Clean up from this derecho is going to last a long time. I’m not talking a couple of weeks. I’m talking a couple of years. If you think of all of the buildings that need new roofs, walls, or garages, that will take a long time to get finished. Not to mention the ones that have to be completely demolished! What about those businesses? The ones that were already suffering from COVID, and now had to be closed again. Maybe they’re lucky and only had to close for 2 or 3 days because of loss of power.
Then there are those who were already unemployed for months due to the pandemic, struggling to make ends meet. Now on top of figuring out how they’re going to put food on their tables, they might be having to figure out how to remove a downed tree from the yard, repair a house, or even find another place to live. I think we can all agree, we’re over 2020!

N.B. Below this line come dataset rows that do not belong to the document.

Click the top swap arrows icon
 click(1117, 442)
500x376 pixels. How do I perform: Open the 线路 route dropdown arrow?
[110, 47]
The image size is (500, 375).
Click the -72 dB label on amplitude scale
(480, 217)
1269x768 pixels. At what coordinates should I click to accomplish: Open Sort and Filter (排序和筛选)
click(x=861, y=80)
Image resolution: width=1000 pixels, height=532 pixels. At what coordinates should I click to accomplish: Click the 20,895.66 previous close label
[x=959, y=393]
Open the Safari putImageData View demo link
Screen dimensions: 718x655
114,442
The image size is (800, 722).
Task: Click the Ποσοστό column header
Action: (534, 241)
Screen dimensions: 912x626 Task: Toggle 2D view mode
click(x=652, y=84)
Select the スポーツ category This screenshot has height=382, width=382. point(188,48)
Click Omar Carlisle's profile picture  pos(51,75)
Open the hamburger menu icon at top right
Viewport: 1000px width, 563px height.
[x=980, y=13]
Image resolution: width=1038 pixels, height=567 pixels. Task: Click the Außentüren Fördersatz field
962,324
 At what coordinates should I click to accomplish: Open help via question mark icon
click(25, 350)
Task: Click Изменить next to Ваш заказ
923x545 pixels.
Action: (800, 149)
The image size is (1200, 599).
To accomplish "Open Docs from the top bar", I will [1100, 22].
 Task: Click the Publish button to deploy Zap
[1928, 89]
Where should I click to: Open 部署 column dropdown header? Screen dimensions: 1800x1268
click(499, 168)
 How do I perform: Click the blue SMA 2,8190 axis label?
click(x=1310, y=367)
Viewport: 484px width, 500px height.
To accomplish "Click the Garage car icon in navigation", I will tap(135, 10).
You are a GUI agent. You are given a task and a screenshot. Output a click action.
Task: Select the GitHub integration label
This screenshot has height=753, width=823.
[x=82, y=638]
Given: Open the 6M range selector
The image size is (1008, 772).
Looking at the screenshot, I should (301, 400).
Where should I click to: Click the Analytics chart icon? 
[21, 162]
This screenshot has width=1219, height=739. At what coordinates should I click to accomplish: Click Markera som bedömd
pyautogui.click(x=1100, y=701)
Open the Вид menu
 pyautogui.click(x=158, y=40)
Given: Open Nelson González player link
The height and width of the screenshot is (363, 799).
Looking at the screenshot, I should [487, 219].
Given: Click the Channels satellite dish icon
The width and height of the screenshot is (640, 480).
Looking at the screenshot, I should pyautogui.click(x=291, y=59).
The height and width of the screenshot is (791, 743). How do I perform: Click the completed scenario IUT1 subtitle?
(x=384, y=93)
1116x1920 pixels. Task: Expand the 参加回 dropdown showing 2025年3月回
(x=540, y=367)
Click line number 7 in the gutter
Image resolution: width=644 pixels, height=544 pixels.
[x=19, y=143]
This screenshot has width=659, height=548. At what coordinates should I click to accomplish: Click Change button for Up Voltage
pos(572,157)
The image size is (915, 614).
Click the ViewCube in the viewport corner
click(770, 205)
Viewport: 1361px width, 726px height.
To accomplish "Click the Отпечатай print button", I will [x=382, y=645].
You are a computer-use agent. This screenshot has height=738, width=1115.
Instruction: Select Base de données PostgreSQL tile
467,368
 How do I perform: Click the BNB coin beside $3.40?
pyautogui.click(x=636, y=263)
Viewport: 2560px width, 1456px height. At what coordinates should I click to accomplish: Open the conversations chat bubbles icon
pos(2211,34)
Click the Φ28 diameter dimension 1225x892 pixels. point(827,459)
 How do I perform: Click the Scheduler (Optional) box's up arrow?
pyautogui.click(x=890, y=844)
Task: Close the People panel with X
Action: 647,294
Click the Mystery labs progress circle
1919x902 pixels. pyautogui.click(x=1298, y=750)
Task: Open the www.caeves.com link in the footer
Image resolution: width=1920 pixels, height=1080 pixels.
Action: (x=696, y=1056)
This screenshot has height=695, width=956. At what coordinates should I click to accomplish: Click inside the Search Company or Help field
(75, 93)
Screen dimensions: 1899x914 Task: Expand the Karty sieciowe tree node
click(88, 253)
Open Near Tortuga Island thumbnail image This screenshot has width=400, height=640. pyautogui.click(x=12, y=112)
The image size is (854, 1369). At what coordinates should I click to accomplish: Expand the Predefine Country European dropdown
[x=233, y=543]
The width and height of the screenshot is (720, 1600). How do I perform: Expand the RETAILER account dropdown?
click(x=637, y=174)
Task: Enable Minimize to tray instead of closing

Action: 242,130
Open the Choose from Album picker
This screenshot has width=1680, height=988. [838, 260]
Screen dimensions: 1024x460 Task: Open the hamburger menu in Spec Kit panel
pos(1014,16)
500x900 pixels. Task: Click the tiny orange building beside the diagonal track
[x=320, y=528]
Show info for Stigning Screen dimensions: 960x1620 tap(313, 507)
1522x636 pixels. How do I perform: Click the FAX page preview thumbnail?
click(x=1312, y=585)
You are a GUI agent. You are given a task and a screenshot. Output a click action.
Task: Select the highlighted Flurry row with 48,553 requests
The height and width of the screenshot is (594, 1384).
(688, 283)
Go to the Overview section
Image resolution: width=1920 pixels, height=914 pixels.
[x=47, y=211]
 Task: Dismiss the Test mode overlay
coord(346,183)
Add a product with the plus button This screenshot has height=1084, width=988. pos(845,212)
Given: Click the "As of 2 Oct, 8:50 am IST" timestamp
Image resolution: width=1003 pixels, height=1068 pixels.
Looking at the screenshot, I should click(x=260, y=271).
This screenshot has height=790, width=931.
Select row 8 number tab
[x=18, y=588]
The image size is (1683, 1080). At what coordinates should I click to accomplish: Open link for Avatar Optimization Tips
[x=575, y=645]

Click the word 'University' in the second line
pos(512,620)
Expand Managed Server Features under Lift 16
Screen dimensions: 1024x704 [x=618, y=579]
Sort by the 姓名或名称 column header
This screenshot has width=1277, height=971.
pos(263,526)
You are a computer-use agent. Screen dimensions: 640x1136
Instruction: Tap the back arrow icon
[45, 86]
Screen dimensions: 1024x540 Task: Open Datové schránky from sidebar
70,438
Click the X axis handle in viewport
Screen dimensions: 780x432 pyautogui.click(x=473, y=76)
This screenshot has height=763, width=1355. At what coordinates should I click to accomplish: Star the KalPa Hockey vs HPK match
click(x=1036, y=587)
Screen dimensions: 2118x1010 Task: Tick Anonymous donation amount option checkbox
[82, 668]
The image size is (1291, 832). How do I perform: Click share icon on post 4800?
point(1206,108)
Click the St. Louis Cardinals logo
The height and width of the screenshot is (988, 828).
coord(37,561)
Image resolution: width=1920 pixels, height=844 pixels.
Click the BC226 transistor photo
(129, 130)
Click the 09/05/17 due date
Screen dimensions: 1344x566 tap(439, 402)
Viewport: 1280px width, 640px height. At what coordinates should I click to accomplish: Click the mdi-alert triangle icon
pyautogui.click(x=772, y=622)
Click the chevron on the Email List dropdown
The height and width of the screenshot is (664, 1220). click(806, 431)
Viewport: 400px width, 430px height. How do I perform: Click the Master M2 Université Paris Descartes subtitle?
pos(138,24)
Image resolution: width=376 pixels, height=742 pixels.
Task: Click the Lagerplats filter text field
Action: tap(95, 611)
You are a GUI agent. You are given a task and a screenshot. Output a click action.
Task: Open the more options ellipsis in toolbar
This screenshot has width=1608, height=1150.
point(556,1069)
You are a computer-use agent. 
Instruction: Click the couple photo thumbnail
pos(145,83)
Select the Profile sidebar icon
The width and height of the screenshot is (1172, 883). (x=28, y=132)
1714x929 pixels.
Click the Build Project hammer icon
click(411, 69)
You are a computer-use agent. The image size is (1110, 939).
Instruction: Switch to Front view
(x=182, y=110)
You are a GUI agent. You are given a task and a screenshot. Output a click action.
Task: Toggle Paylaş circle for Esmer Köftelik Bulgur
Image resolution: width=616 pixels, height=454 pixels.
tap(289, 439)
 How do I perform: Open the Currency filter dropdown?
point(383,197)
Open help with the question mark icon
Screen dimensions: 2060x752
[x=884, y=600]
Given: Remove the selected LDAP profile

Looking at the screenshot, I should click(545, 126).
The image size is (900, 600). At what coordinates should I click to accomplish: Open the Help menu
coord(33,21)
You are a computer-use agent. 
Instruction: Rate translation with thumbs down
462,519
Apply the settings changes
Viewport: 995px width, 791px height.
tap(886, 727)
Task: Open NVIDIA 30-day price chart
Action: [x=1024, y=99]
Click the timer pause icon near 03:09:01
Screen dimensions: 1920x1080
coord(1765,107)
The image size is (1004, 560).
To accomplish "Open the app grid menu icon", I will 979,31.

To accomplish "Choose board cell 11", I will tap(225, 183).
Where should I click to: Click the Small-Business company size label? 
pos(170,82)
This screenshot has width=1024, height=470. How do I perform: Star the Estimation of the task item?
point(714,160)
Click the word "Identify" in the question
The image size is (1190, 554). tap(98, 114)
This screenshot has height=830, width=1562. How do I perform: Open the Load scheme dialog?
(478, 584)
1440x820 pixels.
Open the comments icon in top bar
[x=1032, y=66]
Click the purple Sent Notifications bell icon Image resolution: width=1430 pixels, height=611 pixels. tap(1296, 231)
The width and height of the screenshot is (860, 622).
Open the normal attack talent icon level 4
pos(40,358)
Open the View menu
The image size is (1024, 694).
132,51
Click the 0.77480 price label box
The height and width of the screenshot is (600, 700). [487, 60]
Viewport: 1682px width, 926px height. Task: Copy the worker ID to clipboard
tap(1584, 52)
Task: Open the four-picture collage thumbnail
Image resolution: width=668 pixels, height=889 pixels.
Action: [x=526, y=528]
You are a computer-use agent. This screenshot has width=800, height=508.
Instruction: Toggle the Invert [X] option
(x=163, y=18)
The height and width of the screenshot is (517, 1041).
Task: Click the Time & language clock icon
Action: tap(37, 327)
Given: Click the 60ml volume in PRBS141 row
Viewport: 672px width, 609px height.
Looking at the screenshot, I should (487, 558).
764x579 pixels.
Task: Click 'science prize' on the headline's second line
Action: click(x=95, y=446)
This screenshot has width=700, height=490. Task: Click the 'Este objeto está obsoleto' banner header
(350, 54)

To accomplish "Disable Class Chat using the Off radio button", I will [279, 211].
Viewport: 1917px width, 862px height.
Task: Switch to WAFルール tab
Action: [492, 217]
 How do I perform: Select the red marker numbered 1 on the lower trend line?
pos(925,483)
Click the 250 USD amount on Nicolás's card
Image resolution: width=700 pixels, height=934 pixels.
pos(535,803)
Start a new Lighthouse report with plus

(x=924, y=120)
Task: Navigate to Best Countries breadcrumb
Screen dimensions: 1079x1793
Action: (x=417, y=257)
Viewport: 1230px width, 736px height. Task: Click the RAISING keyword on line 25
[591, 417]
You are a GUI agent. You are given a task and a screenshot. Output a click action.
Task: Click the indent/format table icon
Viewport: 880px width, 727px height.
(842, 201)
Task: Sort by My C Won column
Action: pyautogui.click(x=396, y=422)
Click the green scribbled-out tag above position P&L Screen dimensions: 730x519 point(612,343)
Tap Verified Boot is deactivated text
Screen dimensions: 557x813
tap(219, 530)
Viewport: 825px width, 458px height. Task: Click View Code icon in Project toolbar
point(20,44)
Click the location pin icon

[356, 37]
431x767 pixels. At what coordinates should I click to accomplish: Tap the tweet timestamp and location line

#IowaNice and #IowaStrong are definitely things, and they’re coming out these days. We are banding together to help one another. Serving food to families while we may still have damage at our own homes. Local lineman doing the same, working hard to help us get power back, while that means they’re unable to help with the cleanup efforts at their house.
Workers that have come from out of town have been sharing their stories about how great it has been to be here to help this community. That it has been the most grateful and supportive community they’ve worked in. Those stories make me so proud to be a part of this commUNITY! Some people say that the reason we didn’t get national attention was because we rolled up our sleeves right away and got to work. We didn’t sit around waiting to be rescued or loot damaged homes and businesses, we just started doing what needed to be done!
Now, as the word is getting out about this disaster, assistance is coming in from outside of the area, which will not only help financially but allow the people in this community a chance to breathe. A chance to start processing after this devastating derecho.
Pray for Iowa After This Derecho
We won’t be going back to normal (whatever that is) any time soon, and the majority of people will have more than just property damage to deal with. Emotional and mental issues will definitely be present in our recovery process. Personally, I’m dealing with some PTSD and survivors’ guilt (as far as damage goes, I was truly blessed and protected), and I’m far from the only one! Saturday, nearly two weeks after the derecho, we had some rain come through. Sitting on my couch and seeing lightning flashes and hearing thunder made my heart skip a beat.
I know there are lots of devastating circumstances around our world at this time, so hearing about a storm in Iowa might not seem like a big deal. But it truly is a big deal! So pray for Iowa. Pray for those affected by this derecho, for those who are struggling to patch their lives back together, and for those who are putting their lives on hold to help others. And, if you can, consider donating.